CFP: Vice Theory: Historical and Contemporary Perspectives

Submission deadline: May 30, 2024

Conference date(s):
October 18, 2024 - October 19, 2024

Go to the conference's page

Conference Venue:

Department of Philosophy , University of New Brunswick
Fredericton, Canada

Topic areas

Details

Call For Papers

Vice Theory: Historical and Contemporary Perspectives

October 18-19, 2024

University of New Brunswick, Fredericton, New Brunswick, Canada.

Keynote Speakers:

Karen Stohr (Georgetown University)
 

Andrew Sabl (University of Toronto)

Organizers:

Ron Weed (University of New Brunswick, Fredericton)

Travis Smith (Concordia University, Montreal)

Over the last forty years there has been a renewed focus on virtue theory, especially in its connection to the Aristotelian tradition. But one important dimension of this work that has been under- appreciated and explored is what might be called vice theory: An understanding of how vices and other sub- virtuous states function or fail to function in human life.

In the last several years there has been a flurry of interest on epistemic vice such as through the work of Quasim Cassam and other scholars (Vices of the Mind: From the Intellectual to the Political. OUP, 2019; Vice Epistemology. Ed. I.J. Kidd, H. Battaly, Q. Cassam. Routledge, 2021). But that has not been accompanied by as much distinctive and sustained treatment of ethical or political vice as a problem area, including their structure, motivational fields and relation to other character states.

This interdisciplinary conference aims to draw from new and ongoing work from scholars in philosophy, classics, political science, medieval studies, literature, early modern studies, social thought, or other relevant disciplines.

There are several historical and topical areas that the conference organizers invite papers to explore:

1) Vice Theory in the History of Philosophy. Some papers in this area might focus on a vice treated by a figure within the history of philosophy. Others papers might examine the relationship between particular vices or groupings of them. Are there particular vices that tend favour the growth of other vices? Are there vices that tend to restrain or slow the development of worse vices? (Figures explored might include Plato, Aristotle, Aquinas, as well as modern philosophers such as Hobbes, Smith, Locke, Rousseau, Kant).

2) Models for Classifying Vices. Are there new models for the classification of vices and their relationship to one another? For example, Judith Shklar in her famous work Ordinary Vices (Harvard University Press, 1985) provides stimulating and rich reflection on the relationship between particular vices and their implicit ranking in modern liberal thought. Are there other models for classifying vices? Are there promising models that should be developed further or revised?

3) Methodological Insights from Vice Theory. Aristotle famously treats each ethical virtue as a virtuous disposition that falls between vicious dispositions that oppose a virtue. These are ways of failing to realize some important sphere of flourishing or good that the virtue would otherwise enable. But Aristotle’s description of the vicious extremes can also help us understand something about the virtues they seem to oppose. Similarly, an account of a medical pathology is often a starting point for understanding how a biological function is failing and what healthy functioning looks like within that biological system. Papers in this area might examine how vice theory (within a particular historical figure, period of thought or in contemporary philosophy) illuminates some methodological problems in normative ethics, moral psychology.
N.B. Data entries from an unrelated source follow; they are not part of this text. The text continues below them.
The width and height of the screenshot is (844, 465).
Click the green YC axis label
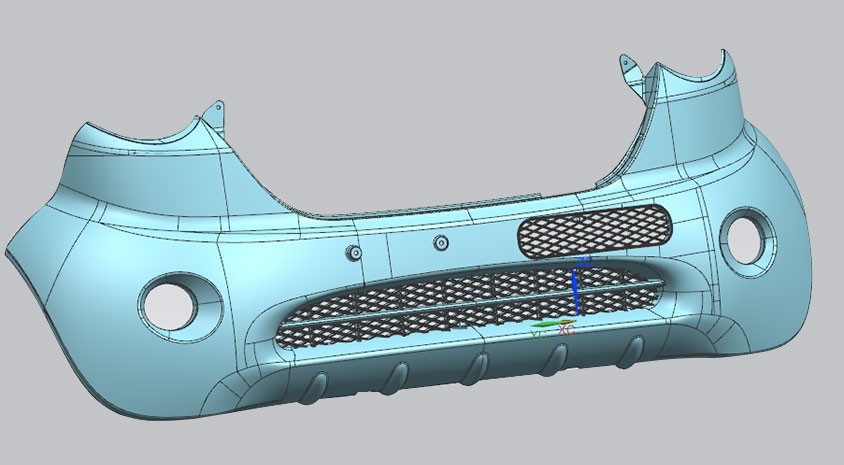tap(539, 334)
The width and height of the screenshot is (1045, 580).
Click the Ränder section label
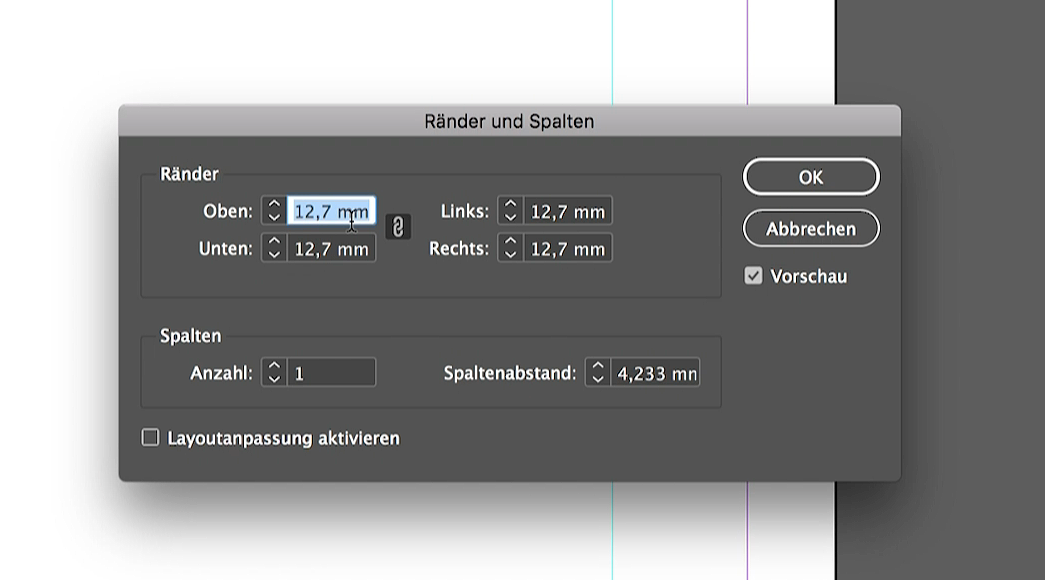click(189, 174)
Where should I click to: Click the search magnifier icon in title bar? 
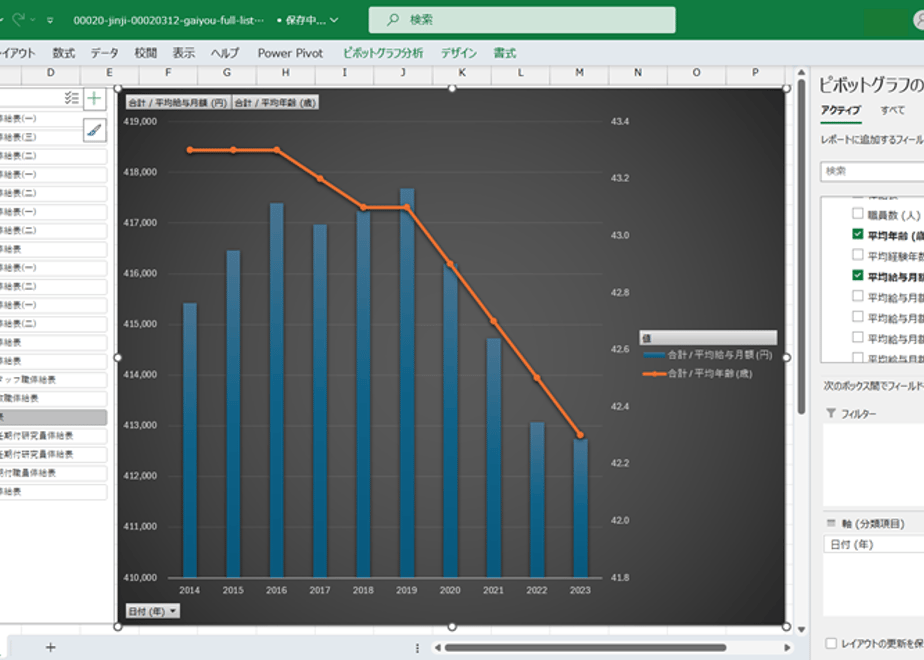click(x=393, y=20)
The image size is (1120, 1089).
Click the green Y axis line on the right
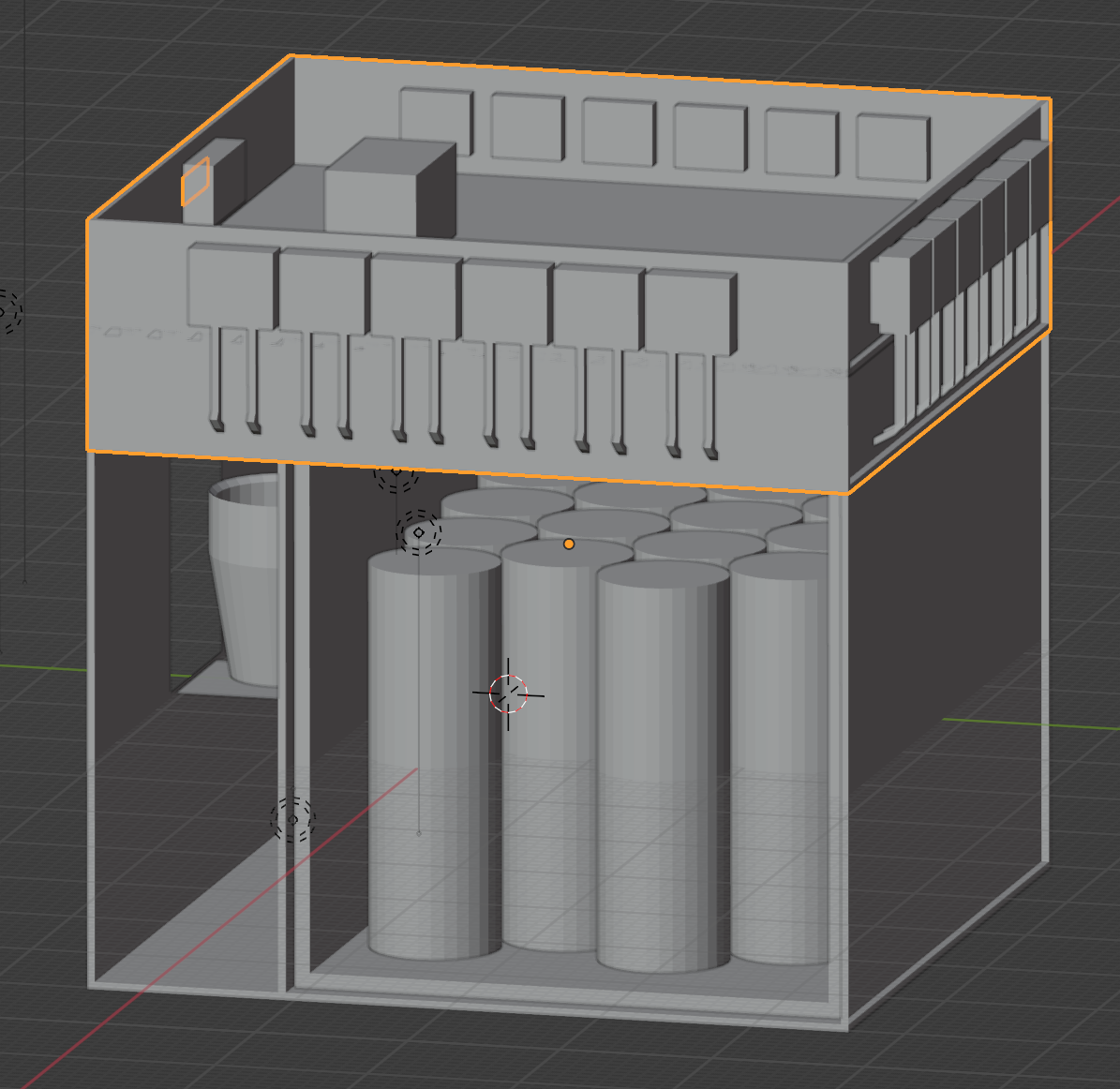[x=1031, y=724]
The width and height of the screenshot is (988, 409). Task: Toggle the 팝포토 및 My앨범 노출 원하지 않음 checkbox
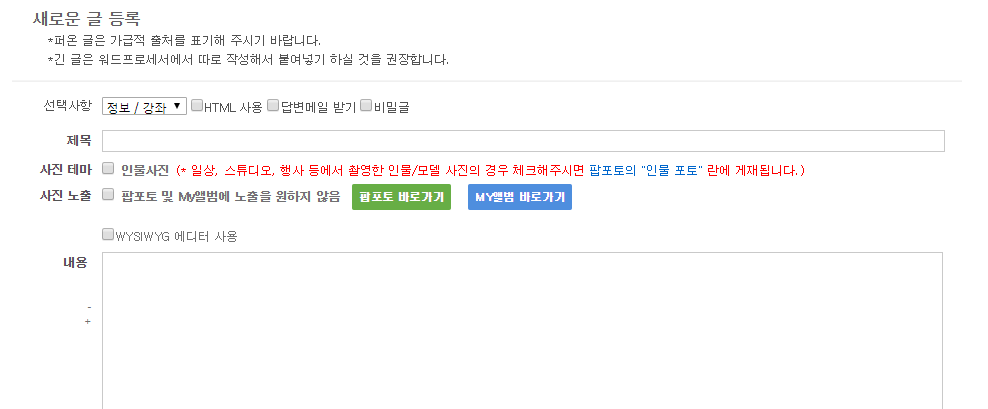point(108,194)
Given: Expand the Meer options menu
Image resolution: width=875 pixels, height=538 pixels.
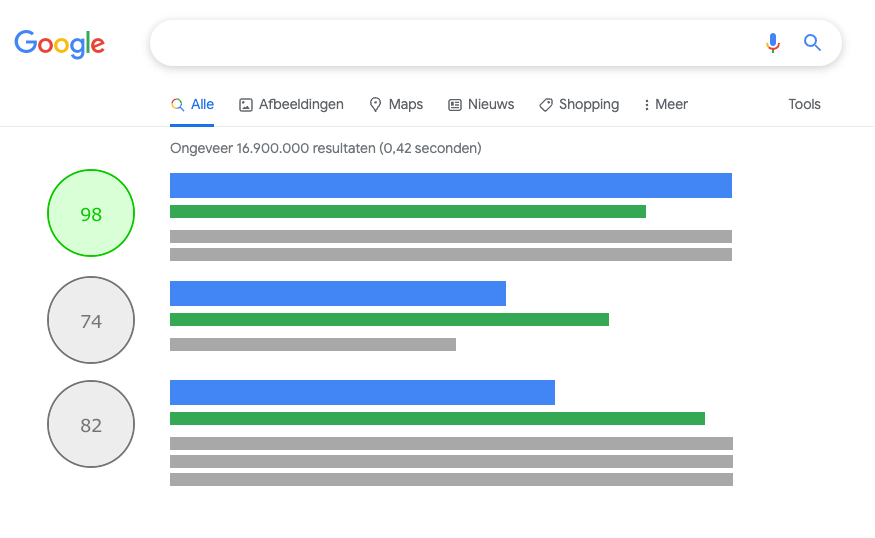Looking at the screenshot, I should tap(666, 104).
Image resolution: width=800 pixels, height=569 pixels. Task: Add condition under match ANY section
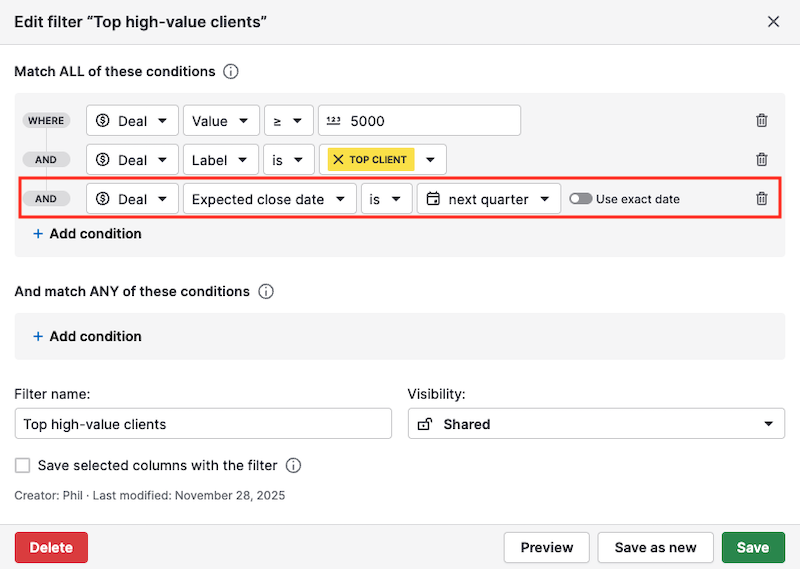tap(87, 337)
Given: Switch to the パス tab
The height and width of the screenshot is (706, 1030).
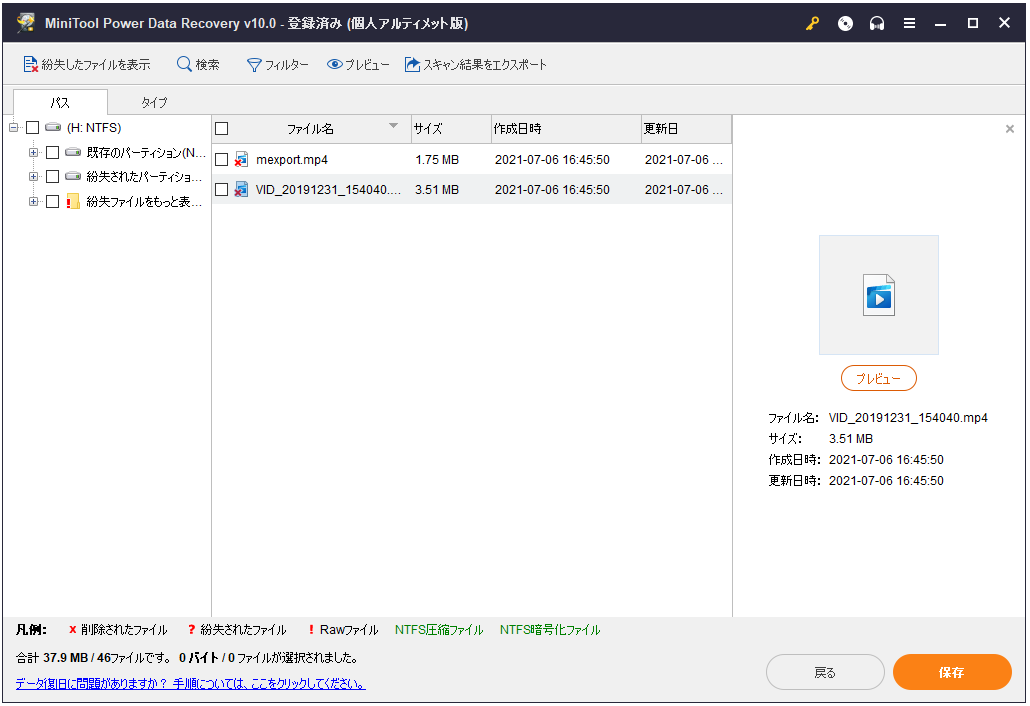Looking at the screenshot, I should (60, 102).
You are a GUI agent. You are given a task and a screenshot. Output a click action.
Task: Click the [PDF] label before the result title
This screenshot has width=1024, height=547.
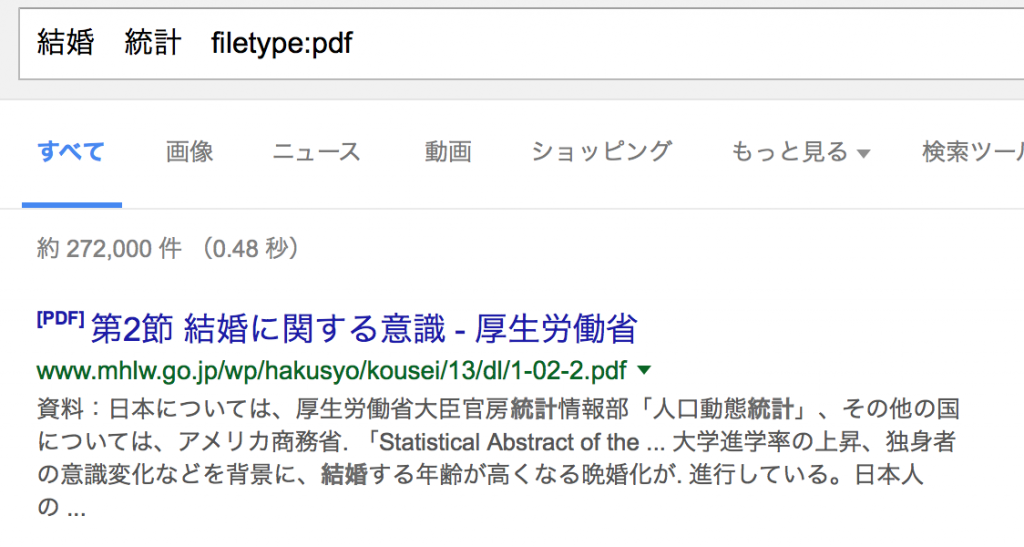[60, 320]
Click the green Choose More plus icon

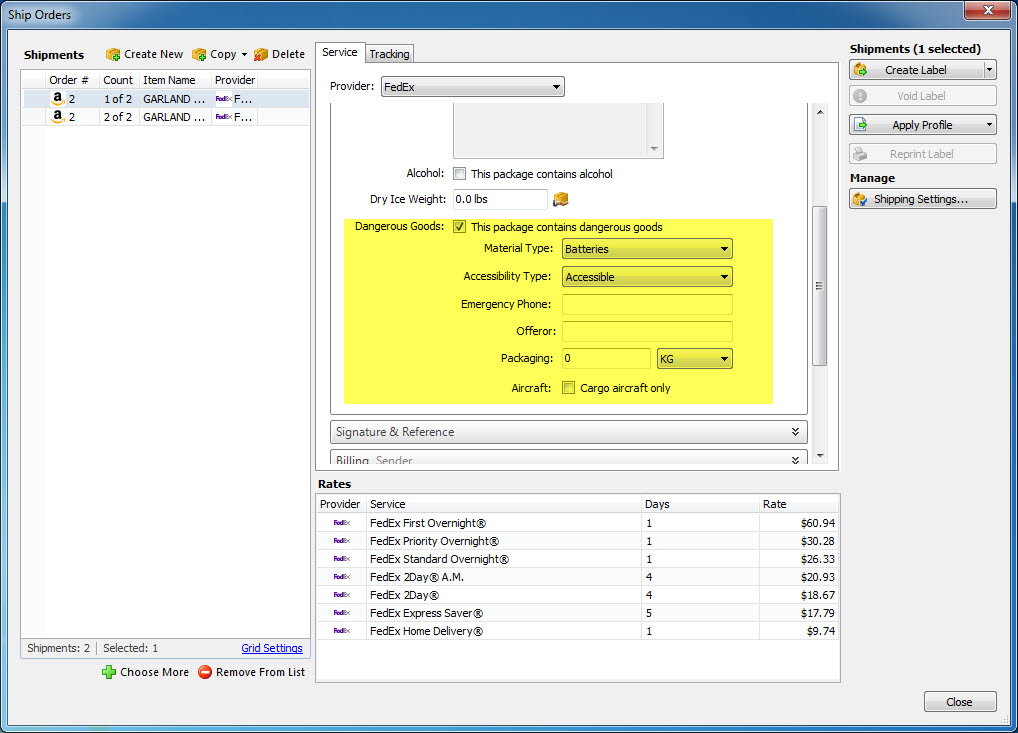(x=109, y=672)
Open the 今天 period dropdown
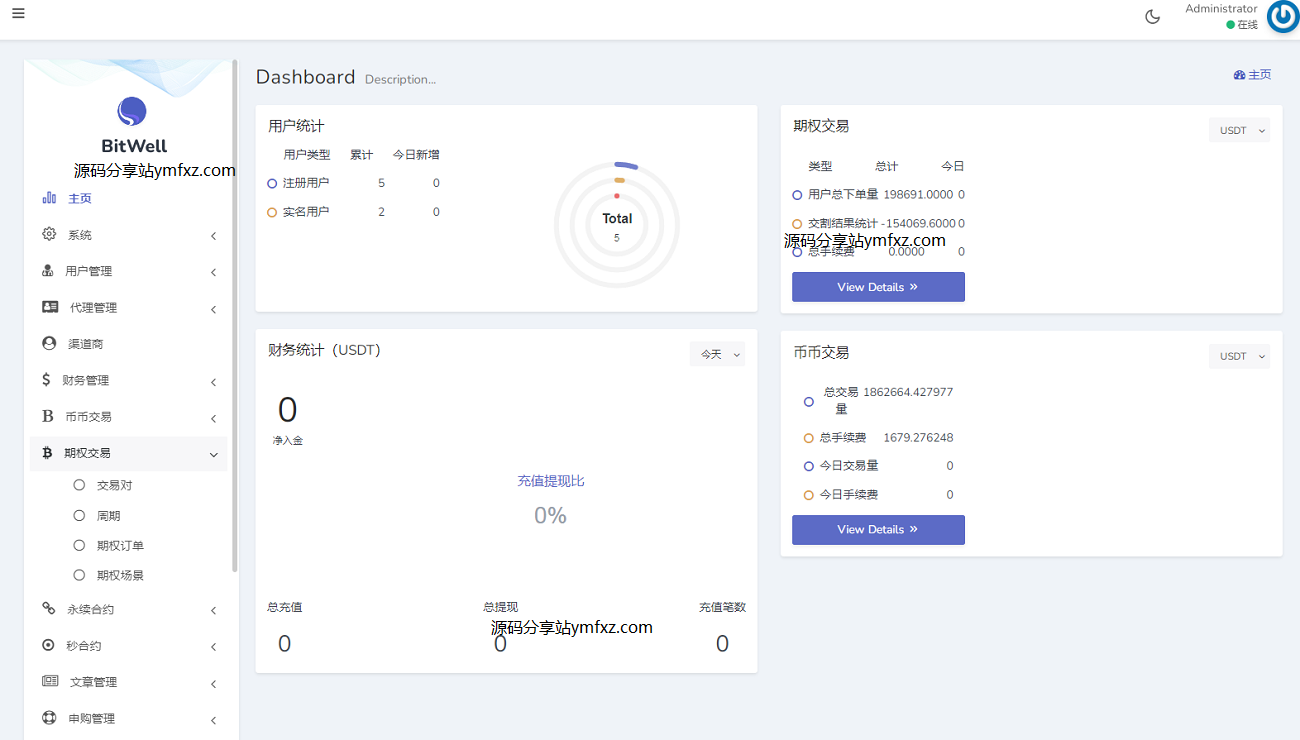The width and height of the screenshot is (1300, 740). [717, 354]
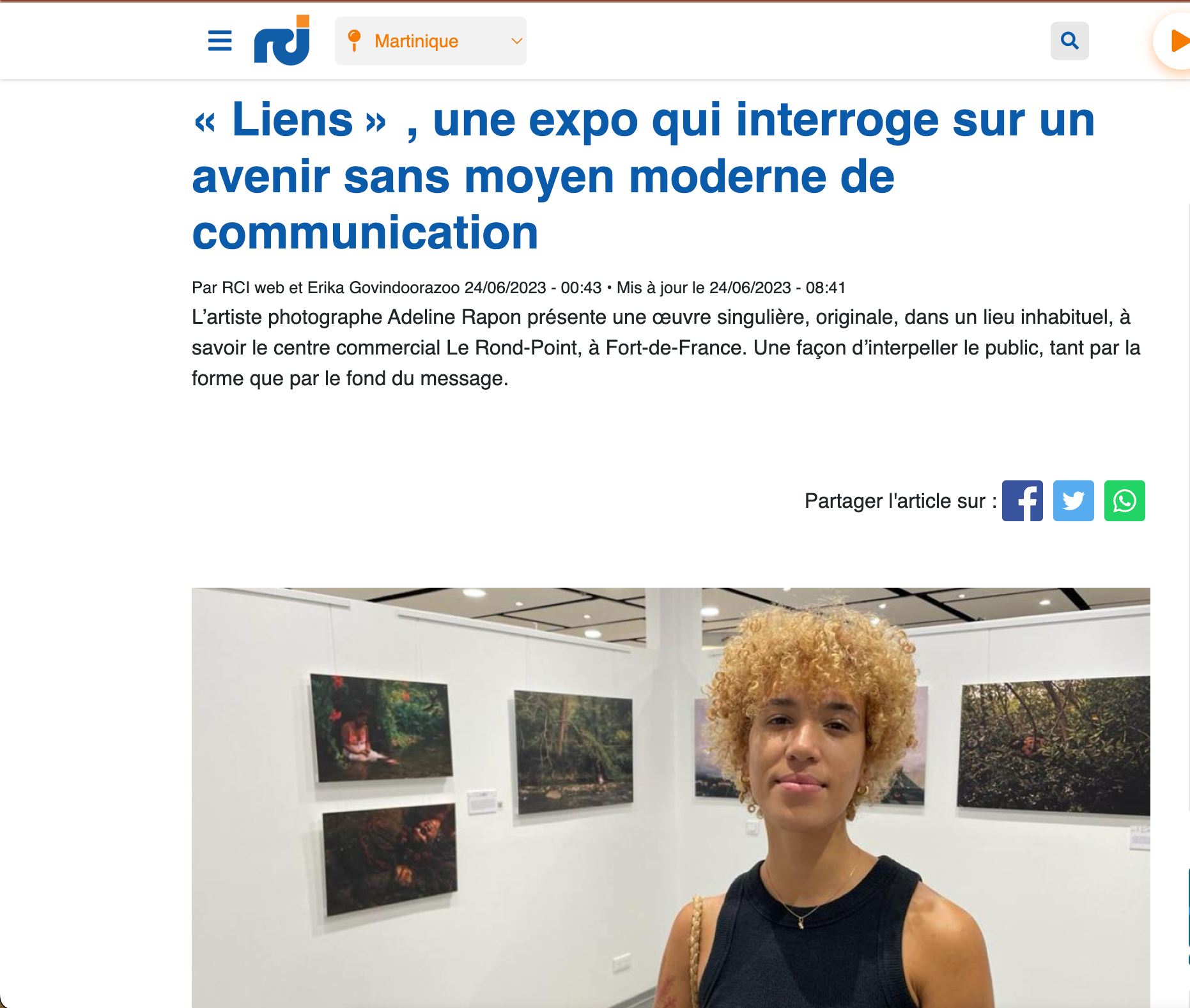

4) Vice Theory and Contemporary Well Being Research. While there has been thoughtful and rigorous work that brings together contemporary philosophical and empirical work on virtues and human flourishing, there has been less focus on the impact of vicious dispositions and the well being of those agents. Some papers might examine the implications of particular vices for human well being.

Abstracts of 200-300 words are due by May 30th, 2024

Please submit by email to [email protected]

Selected paper presentations should be 30 minutes in length.